I enforce code signing on my nix-config repo. I can’t even bypass this one as the admin. Consequently the author of any automated commits also needs to sign them. I don’t really want any software protected keys associated with my personal account floating around, so this pushed me toward making a bot account specifically for signing.

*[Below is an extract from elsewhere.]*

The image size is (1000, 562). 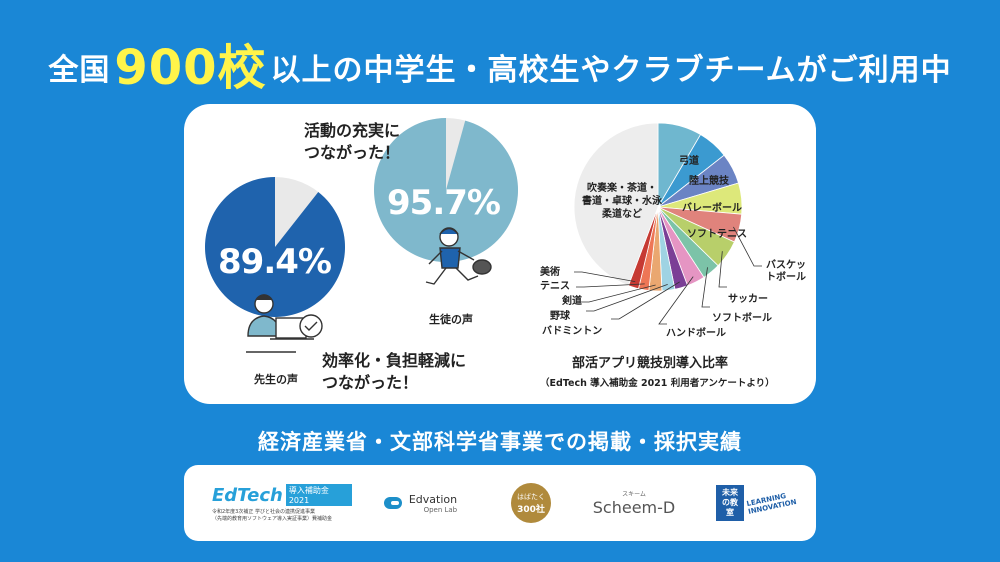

“Fine-grained” PATs don’t support cross organization access yet, so I had to use classic PATs, which could be used to modify any files in repos the account is a contributor in. I don’t really love this, so I started looking into ways to implement file level access control and landed on CODEOWNERS:

* @hyperparabolic

/.github/ @hyperparabolic 

/flake.lock @hyperparabolic @hyperparabolic-bot @hyperparabolic-bot-bot

That way, hyperparabolic-bot is only permitted to modify flake.lock. However, CODEOWNERS doesn’t actually do anything without an associated branch rule. CODEOWNERS can be required to review review a pull request though. Enter the clunk: an author can’t review their own PR, even if they are a codeowner, so I ended up making a second account just for approving my first bot’s PRs. This ACL and approval process is the part that might be better suited with a GitHub App under different circumstances. It seems a bit more flexible for permissions, and checks on PR contents could be implemented as code, but this is where I landed on this pass.

PR participants are images of Timmy and Tommy from Animal Crossing

It’s a little gross, but it works. On the bright side, I have these two Updating my flake.lock file ˡᵒᶜᵏ ᶠᶦˡᵉ…

On the off chance the nix flake check fails, the process stops short and I have an open PR with a review request alerting myself to it. Great.

That wraps it up

My servers were already low maintenance. This brings them down to nearly zero maintenance. It’s also a nice foundation to build other projects on top of. I’m happy with where it’s landed overall.